#### [Exercise brief]
Only one stretch of the data below is needed. Output the lines from the one with "Image resolution: width=960" up to and including the one with "Task: Click the Buscar productos search field", exactly as they stand.

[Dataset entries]
□ □ □ □
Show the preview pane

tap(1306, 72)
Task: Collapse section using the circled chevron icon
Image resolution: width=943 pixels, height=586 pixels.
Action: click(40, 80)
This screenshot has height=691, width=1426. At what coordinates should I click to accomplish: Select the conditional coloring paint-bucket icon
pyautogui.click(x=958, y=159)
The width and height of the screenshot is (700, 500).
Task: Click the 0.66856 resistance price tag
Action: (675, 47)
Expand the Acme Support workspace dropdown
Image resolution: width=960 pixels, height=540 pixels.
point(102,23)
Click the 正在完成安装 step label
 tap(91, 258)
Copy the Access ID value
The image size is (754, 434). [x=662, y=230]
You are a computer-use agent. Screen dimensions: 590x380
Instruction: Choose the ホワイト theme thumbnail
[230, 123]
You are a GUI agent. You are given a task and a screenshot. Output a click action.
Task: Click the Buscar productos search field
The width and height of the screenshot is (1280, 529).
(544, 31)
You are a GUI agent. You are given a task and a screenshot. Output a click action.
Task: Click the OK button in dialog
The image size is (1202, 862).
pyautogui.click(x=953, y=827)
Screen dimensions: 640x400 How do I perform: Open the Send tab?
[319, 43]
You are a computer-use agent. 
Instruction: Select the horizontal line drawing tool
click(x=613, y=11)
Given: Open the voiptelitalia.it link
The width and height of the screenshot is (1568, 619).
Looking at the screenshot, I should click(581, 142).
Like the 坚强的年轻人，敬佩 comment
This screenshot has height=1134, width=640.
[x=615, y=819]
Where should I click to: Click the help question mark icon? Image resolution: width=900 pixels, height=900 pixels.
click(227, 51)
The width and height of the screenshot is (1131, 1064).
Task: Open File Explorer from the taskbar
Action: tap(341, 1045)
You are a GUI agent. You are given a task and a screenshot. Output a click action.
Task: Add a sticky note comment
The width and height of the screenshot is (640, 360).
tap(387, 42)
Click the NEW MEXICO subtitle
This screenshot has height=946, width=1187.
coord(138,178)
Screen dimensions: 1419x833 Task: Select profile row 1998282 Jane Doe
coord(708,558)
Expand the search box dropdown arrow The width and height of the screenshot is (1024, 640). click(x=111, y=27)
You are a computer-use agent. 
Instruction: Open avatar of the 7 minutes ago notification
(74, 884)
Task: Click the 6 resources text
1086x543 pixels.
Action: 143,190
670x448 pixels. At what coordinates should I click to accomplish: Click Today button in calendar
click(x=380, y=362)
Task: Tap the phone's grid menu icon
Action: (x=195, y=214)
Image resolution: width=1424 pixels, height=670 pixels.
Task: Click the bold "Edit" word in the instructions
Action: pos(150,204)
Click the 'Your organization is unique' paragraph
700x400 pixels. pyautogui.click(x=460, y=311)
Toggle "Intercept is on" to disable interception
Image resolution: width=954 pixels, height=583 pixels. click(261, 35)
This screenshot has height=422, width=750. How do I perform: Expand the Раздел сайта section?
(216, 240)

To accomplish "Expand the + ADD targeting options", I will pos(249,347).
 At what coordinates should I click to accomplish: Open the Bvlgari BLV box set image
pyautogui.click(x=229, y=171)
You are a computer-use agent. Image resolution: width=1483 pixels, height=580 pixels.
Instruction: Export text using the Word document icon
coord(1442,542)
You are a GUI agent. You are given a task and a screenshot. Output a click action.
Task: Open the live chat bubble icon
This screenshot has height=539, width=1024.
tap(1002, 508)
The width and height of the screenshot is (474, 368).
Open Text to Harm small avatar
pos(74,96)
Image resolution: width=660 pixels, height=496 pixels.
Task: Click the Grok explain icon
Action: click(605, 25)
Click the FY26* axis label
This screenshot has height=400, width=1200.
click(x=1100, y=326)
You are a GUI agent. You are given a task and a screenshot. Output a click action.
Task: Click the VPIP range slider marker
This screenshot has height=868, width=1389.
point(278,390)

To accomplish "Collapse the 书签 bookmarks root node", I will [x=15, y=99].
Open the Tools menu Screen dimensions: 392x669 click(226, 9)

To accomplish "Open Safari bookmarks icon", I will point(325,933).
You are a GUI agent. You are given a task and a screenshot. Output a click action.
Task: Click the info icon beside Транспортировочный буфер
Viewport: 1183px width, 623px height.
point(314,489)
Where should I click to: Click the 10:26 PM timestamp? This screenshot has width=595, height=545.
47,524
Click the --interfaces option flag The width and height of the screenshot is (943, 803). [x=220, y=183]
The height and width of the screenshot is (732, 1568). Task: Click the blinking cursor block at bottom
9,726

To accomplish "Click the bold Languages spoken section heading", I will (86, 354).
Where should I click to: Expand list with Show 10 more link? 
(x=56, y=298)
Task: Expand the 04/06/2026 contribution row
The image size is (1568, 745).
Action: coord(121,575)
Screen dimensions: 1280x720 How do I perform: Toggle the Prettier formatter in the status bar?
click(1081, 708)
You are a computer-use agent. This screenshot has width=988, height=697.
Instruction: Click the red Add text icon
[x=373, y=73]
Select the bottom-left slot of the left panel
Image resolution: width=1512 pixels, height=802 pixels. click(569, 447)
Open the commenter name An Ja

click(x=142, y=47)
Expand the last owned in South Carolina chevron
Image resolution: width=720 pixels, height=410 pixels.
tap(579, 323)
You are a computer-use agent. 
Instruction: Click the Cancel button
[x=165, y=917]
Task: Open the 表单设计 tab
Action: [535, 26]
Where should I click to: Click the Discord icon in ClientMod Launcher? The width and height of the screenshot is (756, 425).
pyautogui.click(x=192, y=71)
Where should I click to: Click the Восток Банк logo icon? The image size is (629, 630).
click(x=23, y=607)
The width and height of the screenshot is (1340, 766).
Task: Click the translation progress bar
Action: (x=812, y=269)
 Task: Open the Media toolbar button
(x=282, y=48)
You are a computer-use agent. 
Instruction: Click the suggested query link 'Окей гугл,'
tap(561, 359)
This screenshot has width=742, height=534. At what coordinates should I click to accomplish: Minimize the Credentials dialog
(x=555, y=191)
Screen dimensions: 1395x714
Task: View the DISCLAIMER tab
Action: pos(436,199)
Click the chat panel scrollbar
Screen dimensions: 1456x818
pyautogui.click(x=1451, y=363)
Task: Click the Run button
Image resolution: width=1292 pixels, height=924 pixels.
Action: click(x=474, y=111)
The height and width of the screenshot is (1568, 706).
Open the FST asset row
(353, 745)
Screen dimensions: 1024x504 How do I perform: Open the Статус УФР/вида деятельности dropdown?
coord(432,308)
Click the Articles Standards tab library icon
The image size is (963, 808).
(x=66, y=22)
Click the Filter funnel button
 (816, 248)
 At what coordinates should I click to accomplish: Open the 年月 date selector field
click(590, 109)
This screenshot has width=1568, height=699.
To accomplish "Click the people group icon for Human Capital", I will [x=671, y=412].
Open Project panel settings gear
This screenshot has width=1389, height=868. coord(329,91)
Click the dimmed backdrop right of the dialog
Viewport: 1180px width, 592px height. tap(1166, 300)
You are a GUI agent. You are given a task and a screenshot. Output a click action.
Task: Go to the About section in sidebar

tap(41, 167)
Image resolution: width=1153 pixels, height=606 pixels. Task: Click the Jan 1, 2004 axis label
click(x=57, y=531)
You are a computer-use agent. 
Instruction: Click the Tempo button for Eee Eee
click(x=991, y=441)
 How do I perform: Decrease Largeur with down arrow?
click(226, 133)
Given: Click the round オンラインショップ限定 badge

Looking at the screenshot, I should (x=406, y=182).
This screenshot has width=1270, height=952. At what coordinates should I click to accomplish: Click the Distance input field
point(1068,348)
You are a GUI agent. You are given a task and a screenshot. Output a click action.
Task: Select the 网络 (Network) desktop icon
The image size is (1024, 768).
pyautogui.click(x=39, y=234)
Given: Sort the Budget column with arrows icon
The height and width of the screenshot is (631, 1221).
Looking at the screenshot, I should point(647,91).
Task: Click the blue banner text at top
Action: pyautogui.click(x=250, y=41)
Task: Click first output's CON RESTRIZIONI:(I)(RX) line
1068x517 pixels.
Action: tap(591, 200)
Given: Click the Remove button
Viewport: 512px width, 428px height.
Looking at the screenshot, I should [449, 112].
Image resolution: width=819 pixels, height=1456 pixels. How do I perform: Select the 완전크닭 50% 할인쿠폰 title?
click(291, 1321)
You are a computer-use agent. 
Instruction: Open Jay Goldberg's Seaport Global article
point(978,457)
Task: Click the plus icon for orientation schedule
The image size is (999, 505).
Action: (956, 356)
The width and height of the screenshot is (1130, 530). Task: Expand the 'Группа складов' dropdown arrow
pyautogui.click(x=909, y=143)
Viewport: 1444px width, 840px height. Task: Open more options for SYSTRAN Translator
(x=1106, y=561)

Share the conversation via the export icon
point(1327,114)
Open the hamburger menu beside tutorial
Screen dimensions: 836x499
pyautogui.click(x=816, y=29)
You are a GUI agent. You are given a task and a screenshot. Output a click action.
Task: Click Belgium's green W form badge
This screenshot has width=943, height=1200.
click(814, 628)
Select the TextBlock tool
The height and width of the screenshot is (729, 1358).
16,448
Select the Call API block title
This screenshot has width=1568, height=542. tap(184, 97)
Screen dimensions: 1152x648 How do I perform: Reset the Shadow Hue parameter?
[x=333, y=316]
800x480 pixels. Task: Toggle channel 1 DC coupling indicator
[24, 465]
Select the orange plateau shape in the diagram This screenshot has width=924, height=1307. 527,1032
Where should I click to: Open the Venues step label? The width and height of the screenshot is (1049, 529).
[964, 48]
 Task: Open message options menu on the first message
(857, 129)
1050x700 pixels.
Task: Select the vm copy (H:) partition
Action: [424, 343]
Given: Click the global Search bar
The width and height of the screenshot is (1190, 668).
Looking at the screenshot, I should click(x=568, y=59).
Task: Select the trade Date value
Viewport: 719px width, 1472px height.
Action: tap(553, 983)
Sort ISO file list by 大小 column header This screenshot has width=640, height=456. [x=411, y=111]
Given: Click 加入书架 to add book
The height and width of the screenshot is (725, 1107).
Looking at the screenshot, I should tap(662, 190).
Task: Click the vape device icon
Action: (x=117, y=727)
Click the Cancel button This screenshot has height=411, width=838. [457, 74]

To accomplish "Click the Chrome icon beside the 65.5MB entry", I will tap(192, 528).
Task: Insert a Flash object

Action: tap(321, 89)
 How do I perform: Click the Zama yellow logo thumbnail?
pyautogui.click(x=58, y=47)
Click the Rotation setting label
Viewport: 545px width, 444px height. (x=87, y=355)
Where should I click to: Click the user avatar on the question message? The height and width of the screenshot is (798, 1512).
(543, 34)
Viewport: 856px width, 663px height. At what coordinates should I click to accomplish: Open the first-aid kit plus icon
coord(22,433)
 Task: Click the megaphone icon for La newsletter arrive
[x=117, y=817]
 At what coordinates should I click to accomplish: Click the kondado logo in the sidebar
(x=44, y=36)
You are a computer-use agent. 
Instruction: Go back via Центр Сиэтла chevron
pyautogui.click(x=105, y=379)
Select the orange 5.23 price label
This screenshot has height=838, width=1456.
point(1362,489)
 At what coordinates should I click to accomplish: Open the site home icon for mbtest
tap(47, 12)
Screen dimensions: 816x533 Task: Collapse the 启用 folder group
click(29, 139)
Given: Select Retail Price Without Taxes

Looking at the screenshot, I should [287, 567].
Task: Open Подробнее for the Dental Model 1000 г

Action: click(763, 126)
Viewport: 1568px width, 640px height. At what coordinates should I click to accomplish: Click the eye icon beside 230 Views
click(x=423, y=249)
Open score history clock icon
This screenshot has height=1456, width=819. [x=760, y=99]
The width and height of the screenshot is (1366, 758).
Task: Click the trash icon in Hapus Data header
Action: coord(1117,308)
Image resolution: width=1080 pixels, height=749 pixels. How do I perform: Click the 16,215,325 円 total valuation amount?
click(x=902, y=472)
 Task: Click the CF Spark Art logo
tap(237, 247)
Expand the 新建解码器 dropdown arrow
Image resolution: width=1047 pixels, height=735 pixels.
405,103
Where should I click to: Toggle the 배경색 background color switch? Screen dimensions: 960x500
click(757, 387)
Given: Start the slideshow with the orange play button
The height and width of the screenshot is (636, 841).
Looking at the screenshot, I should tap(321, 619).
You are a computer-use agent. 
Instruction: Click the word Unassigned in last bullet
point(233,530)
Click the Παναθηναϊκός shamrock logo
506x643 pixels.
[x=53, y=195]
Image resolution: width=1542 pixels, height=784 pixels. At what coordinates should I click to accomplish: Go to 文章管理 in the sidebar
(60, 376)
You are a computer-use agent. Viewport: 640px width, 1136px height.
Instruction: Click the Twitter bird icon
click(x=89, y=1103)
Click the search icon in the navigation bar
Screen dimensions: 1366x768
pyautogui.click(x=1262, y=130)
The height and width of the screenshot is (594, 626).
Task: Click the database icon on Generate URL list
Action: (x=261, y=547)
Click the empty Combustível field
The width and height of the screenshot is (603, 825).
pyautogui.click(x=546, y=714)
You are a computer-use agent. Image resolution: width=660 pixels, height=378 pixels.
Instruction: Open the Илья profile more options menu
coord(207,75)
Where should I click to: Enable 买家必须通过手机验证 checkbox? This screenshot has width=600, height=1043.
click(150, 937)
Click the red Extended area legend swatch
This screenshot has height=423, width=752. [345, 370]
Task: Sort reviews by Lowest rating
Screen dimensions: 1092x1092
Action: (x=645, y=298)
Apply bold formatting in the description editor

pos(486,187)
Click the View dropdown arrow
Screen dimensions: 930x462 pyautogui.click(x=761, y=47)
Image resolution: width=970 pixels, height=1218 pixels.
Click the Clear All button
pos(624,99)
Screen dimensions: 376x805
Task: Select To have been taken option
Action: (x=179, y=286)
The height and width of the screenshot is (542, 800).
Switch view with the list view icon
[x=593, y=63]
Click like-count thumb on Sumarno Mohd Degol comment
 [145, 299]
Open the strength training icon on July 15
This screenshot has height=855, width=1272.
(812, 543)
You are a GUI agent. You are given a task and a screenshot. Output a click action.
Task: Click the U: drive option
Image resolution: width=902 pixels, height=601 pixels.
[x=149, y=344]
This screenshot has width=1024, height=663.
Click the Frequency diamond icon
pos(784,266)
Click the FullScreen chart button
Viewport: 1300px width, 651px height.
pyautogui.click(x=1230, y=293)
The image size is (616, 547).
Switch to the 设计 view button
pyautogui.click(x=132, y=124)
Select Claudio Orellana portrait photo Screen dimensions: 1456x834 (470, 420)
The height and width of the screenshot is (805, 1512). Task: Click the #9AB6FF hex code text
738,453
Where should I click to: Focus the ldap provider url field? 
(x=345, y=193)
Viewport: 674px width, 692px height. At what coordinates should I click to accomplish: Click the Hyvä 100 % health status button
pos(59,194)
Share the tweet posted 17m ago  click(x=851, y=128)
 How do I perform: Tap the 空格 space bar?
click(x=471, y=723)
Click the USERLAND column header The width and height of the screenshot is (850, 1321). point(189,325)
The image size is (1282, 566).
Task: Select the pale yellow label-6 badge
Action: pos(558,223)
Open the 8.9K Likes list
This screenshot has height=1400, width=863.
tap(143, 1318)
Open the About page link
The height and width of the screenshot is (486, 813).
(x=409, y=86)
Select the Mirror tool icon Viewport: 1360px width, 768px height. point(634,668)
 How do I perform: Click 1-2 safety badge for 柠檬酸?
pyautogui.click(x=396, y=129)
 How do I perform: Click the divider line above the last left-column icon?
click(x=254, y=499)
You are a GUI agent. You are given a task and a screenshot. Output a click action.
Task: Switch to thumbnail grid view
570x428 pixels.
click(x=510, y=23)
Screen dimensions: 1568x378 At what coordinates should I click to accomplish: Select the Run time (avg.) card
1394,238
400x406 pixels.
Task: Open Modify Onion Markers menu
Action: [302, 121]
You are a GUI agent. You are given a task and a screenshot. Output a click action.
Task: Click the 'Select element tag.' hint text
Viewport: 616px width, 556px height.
□ □ □ □
#### [Solution to the problem]
Image resolution: width=960 pixels, height=540 pixels.
point(102,23)
Click the 正在完成安装 step label
 tap(91, 258)
Copy the Access ID value
The image size is (754, 434). [x=662, y=230]
You are a computer-use agent. Screen dimensions: 590x380
Instruction: Choose the ホワイト theme thumbnail
[230, 123]
You are a GUI agent. You are given a task and a screenshot. Output a click action.
Task: Click the Buscar productos search field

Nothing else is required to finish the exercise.